Wednesday, August 18, 2021

What Two Numbers

Yesterday Mapbox announced that they were integrating the controversial global addressing system What3Words with their Mapbox Dash navigation system.This immediately led to a lot of people on Twitter to question why Mapbox don't just use the latitude and longitude geographic coordinate system. You know the coordinate system which Mapbox uses in its own mapping APIs. 

The latitude and longitude system has the benefit of using two numbers instead of three words. It also has the advantage of being able to provide geographic accuracy to the molecular level - as explained in this xkcd strip. It is also completely free to use and universally accepted and understood.

Yesterday, completely incidentally, Vladimir Agafonkin released an Observable notebook which visualizes the accuracy of the latitude and longitude geographic coordinate system when using increasing numbers of decimal places. His Latitude and Longitude Precision visualization overlays a red square on top of a map to show the area of the world that a latitude and longitude number points to.

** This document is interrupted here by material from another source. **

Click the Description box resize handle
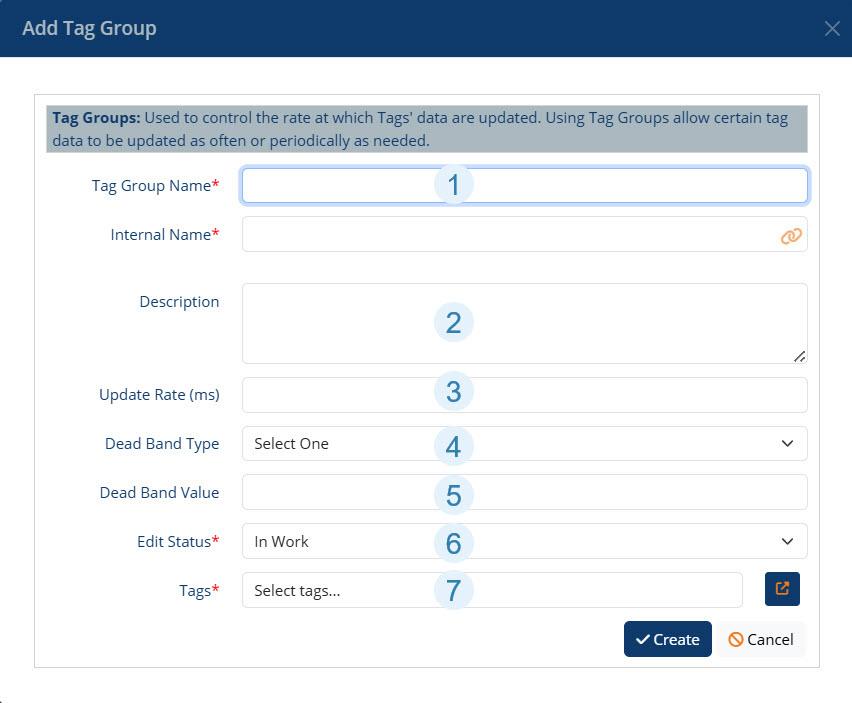This screenshot has height=703, width=852. click(800, 356)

Using two numbers to 4 decimal places you get an address with roughly the same accuracy as what3words. However if you add more numbers to your latitude and longitude address you can get even greater accuracy. Use two numbers to 6 decimal places and you can point to any location on Earth that is about ten centimeters square in size. What's more if you cut and paste a latitude and longitude into the search box of any interactive map it will instantly show you the location with that latitude and longitude address.

1 comment:

Anonymous said...

Two problems: people don't know what precision is required (if the device shows ten significant figures they must be important!). Second HMS confusion.

About ten years ago I called in a 911 call in the nearby woods and my GPS was set to decimal. The dispatcher insisted that what I was telling them was not possible. Had to be HMS. I tried to tell them that a helicopter pilot would understand decimal degrees. (I wasn't sure of that but 10 years ago, standing in the hot sun with an injured friend, I didn't want to try to convert.

w3w seems unlikely to succeed in many places. Particularly since different word are used in different languages. Which language is used in an officially multi-lingual country like Switzerland? Etc.